Pelo B.I. tenho 26 anos, mas se pensar nos lugares por onde já passei, nas dez casas onde já vivi, nas pessoas que já conheci, nas dúvidas e descobertas, vitórias e algumas derrotas, nos sonhos, nas paixões, nos laços criados e nos perdidos, no “Tudo começou no A”… as memórias são tantas que os 26 anos que vêem no BI parecem poucos. Ás vezes a diversidade de fotografias mentais dá-me a sensação que já vivi mais do que uma vida.


Por outro lado, quando fui estagiar para um infantário com crianças de três anos, cada vez que se fazia digitinta ou massa de cores eu dizia sempre um número a mais do que as crianças que tínhamos de forma a participar também, vi uma chaleira eléctrica e uma cafeteira onde o café sai como se fosse uma fonte e dei pulos de alegria, quando entrei pela primeira vez no carro da minha prima Ju que “falava” foi como se tivesse dentro do Kitt do “Justiceiro”. De olhar para uma bola de sabão como se tivesse a ver um pedaço de magia. A vontade {por vezes incontrolável} de saltar e brincar sem pensar em mais nada, sentir simplesmente.

Por vezes pela forma como olho para as coisas, como sinto, ou por não encontrar resposta num mundo que por vezes parece que está de pernas para o ar… sinto-me uma criança.


Quantas vezes me faltaram palavras para expressar aquilo que sentia, quantas vezes disse coisas que me arrependi depois…

Já ouvi tantos sotaques, vi tantos sorrisos e olhares, sentimentos, coros e acordos que poderiam fazer parte num filme digno de um Óscar, imagens flash com as cores mais vivas e belas.


Já me senti sem saída possível, outras vezes com tantas saídas que bastava escolher e seguir sempre com “pensamentos positivos”.


Hoje faz dez anos que fui atropelada, e eu vou comemorar como se fosse o meu segundo aniversário, há pessoas que não entendem como posso brincar com toda esta situação ou até mesmo como posso comemorar.
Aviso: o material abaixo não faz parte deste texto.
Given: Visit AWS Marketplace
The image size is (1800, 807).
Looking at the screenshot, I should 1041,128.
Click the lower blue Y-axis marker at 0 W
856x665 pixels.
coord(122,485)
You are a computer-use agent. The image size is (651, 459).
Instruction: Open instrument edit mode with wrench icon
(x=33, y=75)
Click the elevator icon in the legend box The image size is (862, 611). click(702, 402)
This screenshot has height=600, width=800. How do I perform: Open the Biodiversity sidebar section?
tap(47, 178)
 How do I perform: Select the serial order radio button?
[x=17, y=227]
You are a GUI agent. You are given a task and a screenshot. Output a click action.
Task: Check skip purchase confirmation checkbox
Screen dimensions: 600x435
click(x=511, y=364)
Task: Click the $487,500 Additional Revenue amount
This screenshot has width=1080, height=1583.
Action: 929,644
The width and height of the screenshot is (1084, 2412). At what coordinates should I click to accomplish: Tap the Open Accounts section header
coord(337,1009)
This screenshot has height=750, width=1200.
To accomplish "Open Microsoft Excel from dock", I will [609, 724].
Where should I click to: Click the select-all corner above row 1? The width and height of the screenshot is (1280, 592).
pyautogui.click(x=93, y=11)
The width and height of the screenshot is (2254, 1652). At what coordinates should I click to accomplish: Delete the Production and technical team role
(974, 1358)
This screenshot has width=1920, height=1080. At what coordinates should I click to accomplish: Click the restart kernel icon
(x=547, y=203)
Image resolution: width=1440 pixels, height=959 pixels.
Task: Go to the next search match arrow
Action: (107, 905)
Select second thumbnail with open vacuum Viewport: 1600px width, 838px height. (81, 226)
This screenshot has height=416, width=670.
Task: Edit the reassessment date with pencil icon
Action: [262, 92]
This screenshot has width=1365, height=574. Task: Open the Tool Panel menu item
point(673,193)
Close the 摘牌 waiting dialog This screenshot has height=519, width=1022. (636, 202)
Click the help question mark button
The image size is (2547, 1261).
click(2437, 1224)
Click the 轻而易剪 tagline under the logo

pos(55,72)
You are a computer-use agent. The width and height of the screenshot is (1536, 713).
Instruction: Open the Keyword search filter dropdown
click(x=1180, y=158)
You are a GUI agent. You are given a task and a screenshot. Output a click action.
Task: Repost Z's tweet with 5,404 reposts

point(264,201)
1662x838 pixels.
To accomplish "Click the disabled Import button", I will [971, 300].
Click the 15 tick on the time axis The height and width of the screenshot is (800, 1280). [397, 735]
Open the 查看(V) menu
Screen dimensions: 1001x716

Eu prefiro levar uma lição de vida em tudo aquilo que passo, e a verdade é que estou aqui, bem, feliz.


Não sei que idade tenho, e não estou preocupada com isso, a experiência de vida deu-me “ferramentas” de forma a eu encarar tanta coisa, por outro lado continuo a ver e a sentir as coisas como uma criança, mas o mais importante de tudo, é que sou incondicionalmente apaixonada pela vida.